Data supplied below:

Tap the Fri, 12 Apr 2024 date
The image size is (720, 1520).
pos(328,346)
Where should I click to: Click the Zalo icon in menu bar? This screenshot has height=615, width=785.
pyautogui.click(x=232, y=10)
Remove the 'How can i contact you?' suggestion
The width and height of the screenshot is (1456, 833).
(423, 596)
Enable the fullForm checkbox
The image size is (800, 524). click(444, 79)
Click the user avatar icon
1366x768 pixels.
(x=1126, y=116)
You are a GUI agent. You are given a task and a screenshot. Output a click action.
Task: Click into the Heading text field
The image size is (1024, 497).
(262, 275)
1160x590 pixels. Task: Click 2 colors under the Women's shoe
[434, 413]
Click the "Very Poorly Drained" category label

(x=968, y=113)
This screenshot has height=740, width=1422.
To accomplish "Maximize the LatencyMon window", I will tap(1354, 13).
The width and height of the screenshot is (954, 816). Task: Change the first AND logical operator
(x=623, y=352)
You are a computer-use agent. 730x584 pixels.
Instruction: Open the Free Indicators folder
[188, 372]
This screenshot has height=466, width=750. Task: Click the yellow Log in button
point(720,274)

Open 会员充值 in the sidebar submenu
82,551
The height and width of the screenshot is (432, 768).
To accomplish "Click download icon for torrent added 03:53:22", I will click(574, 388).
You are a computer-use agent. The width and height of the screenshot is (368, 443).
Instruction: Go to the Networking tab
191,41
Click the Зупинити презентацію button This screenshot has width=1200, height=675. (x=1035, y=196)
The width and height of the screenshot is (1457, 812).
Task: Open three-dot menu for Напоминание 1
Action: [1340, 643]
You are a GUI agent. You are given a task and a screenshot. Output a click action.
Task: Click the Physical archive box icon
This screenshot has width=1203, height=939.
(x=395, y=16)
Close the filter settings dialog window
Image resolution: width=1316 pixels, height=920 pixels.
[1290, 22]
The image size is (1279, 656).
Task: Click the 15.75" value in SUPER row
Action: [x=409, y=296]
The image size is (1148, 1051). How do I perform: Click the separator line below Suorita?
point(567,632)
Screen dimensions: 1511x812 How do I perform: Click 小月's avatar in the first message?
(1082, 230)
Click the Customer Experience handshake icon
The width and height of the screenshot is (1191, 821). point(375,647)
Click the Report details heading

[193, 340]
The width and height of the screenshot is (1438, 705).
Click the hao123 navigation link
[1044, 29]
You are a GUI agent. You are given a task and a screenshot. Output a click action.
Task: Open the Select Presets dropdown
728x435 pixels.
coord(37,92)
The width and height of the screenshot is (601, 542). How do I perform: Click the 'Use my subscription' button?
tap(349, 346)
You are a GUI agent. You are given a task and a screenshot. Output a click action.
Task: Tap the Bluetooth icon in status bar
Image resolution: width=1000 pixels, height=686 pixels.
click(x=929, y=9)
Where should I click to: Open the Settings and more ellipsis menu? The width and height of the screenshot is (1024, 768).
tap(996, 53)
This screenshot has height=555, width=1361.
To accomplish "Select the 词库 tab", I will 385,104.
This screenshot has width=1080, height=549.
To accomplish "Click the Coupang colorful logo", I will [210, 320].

End of Data supplied.

* **What is needed**:
Reproduce exactly every line between the line with "Task: Tap the Bluetooth icon in status bar" and the last line of the records above, both included.

* **Reply**:
Task: Tap the Bluetooth icon in status bar
Image resolution: width=1000 pixels, height=686 pixels.
click(x=929, y=9)
Where should I click to: Open the Settings and more ellipsis menu? The width and height of the screenshot is (1024, 768).
tap(996, 53)
This screenshot has height=555, width=1361.
To accomplish "Select the 词库 tab", I will 385,104.
This screenshot has width=1080, height=549.
To accomplish "Click the Coupang colorful logo", I will [210, 320].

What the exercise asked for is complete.